North Carolina General Assembly will convene in a special two or three
day session today to address a number of outstanding issues and
potential veto overrides, which may include a bill that repeals the
Outer Banks plastic bag ban.
House Bill 56, which provided $435,000 out of
$2.6 million requested to deal with a pollutant called GenX in the Cape
Fear area, also included several unrelated environmental changes such
as the repeal of the plastic bag ban on the Outer Banks. The repeal
takes up just one line of the bill that reads “SECTION 10.(a) Part 2G
of Article 9 of Chapter 130A of the General Statutes is repealed.”

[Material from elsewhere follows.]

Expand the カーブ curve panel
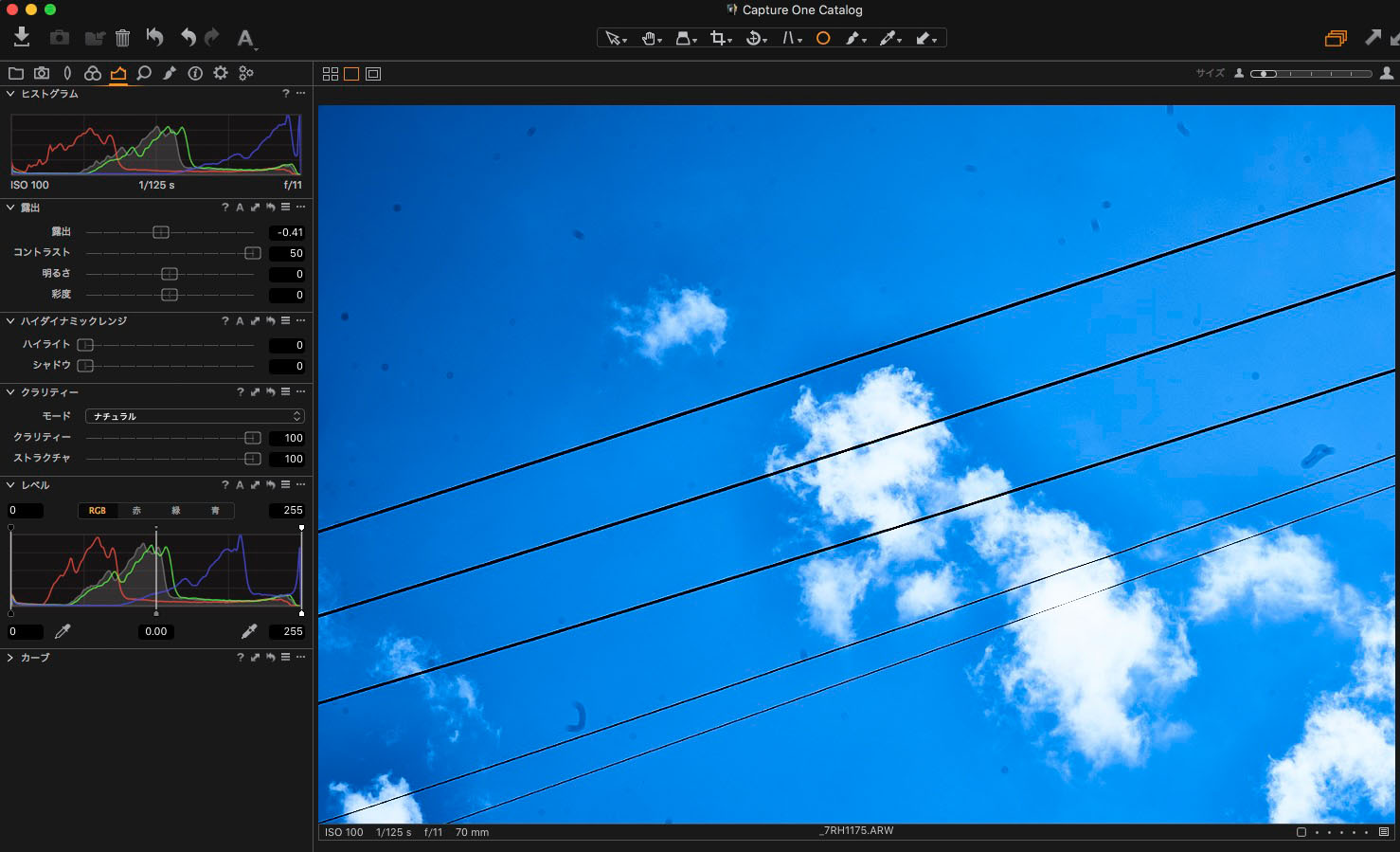The height and width of the screenshot is (852, 1400). [x=10, y=658]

The bill was passed by the North Carolina House
and Senate at the end of August, but was vetoed by Governor Roy Cooper
on September 21.
In a statement, Governor Cooper called the
legislation “cynical” and noted that it “…provides no resources to the
state agencies charged with protecting drinking water and preventing
illegal chemicals from being discharged into our rivers. It gives the
impression of action while allowing the long-term problem to fester.

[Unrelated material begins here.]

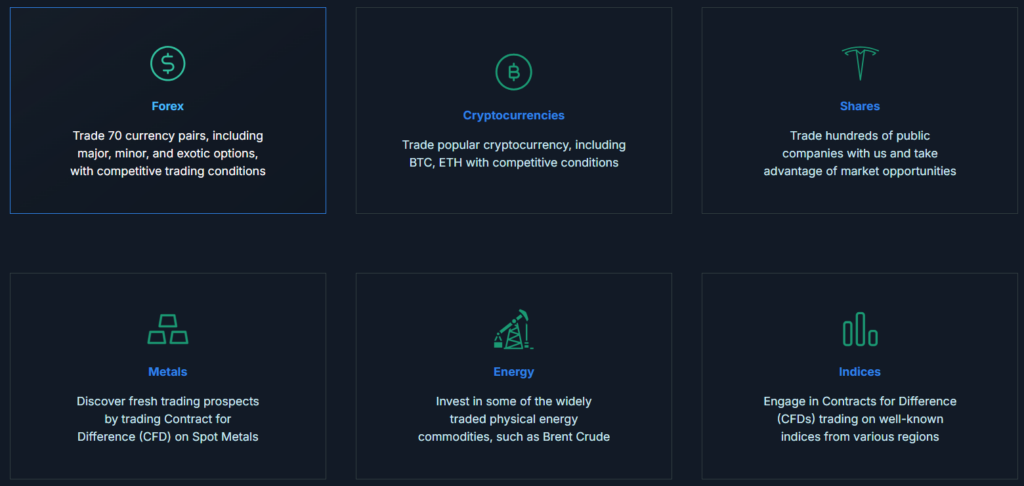Image resolution: width=1024 pixels, height=486 pixels.
Task: Click the bar chart Indices icon
Action: coord(859,328)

And it unnecessarily rolls back other environmental protections for
landfills, river basins, and our beaches.”
The 2009 plastic bag repeal ban was the
brainchild of then-Senate President Pro Tem Marc Basnight of Dare
County as a way to cut down on litter, as well as the deaths of
offshore sea turtles which often pay a visit to the Outer Banks to lay
their eggs along the seashore.
The ban requires stores to use paper bags, and
also to provide a $.05 refund per bag for customers who bring their own
reusable bags to an individual store.
The North Carolina Retail Merchants Association
supported the repeal, but local organizations including the Dare County
Board of Commissioners (BOC) and the Outer Banks Chamber of Commerce
have both publicly spoken out against repealing the ban.

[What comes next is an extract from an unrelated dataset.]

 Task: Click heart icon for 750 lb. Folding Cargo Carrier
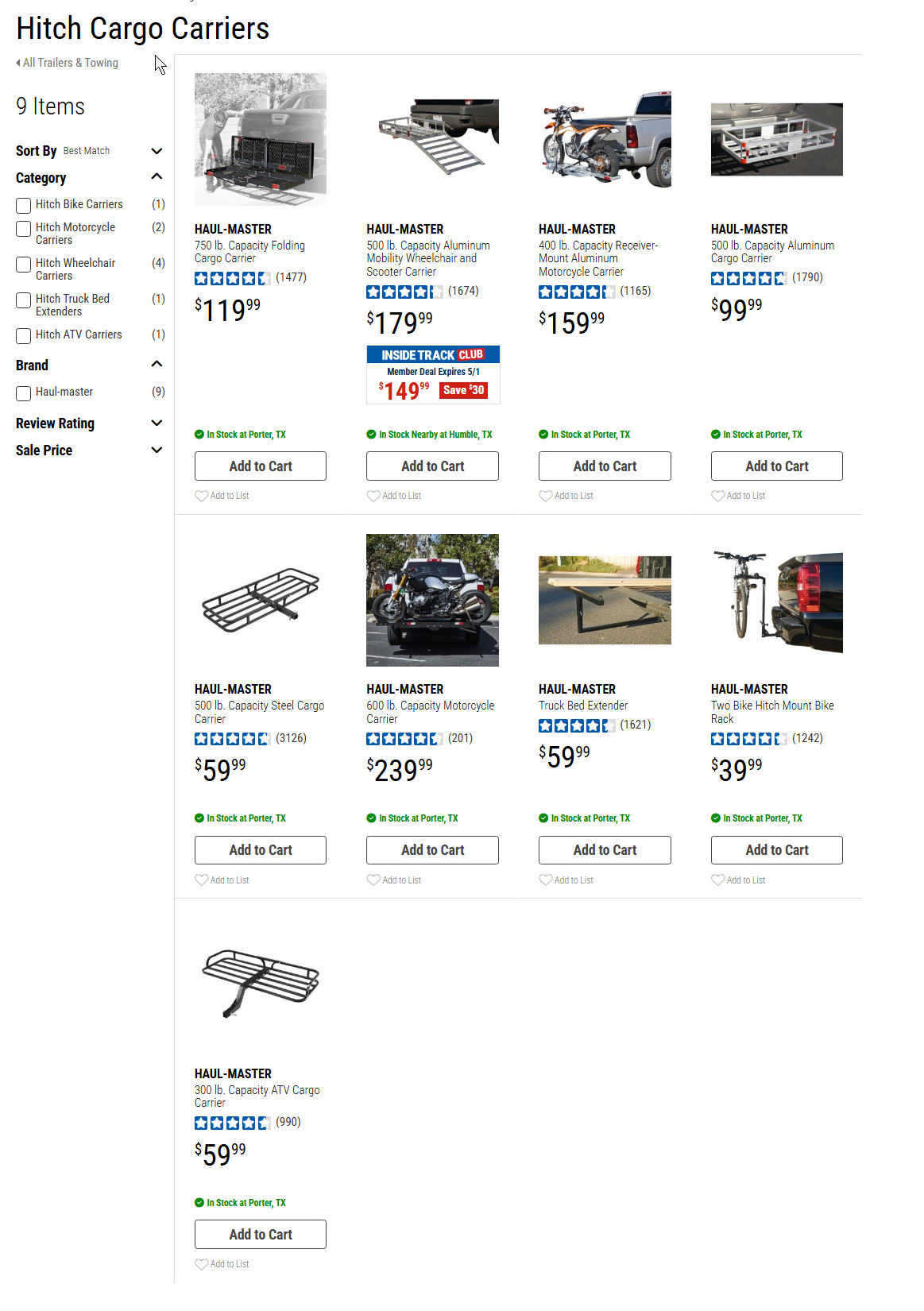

There is no guarantee that an override of the
veto will be discussed in the brief early October session, but an email
last week from House Speaker Tim Moore (R-Kings Mountain) to other GOP
members of the House listed roughly a dozen items to be considered,
which included House Bill 56.
In North Carolina, if the Governor vetoes a bill,
the bill is returned to the original house where 3/5 of present and
voting members can vote to override the veto. If the original house
votes to override the veto, the bill is sent to the second house where
3/5 of present and voting members must also vote to override the veto
before the bill can become law.
In August, House Bill 56 passed the senate with a vote of 29 to 10, and it passed the house 61-44.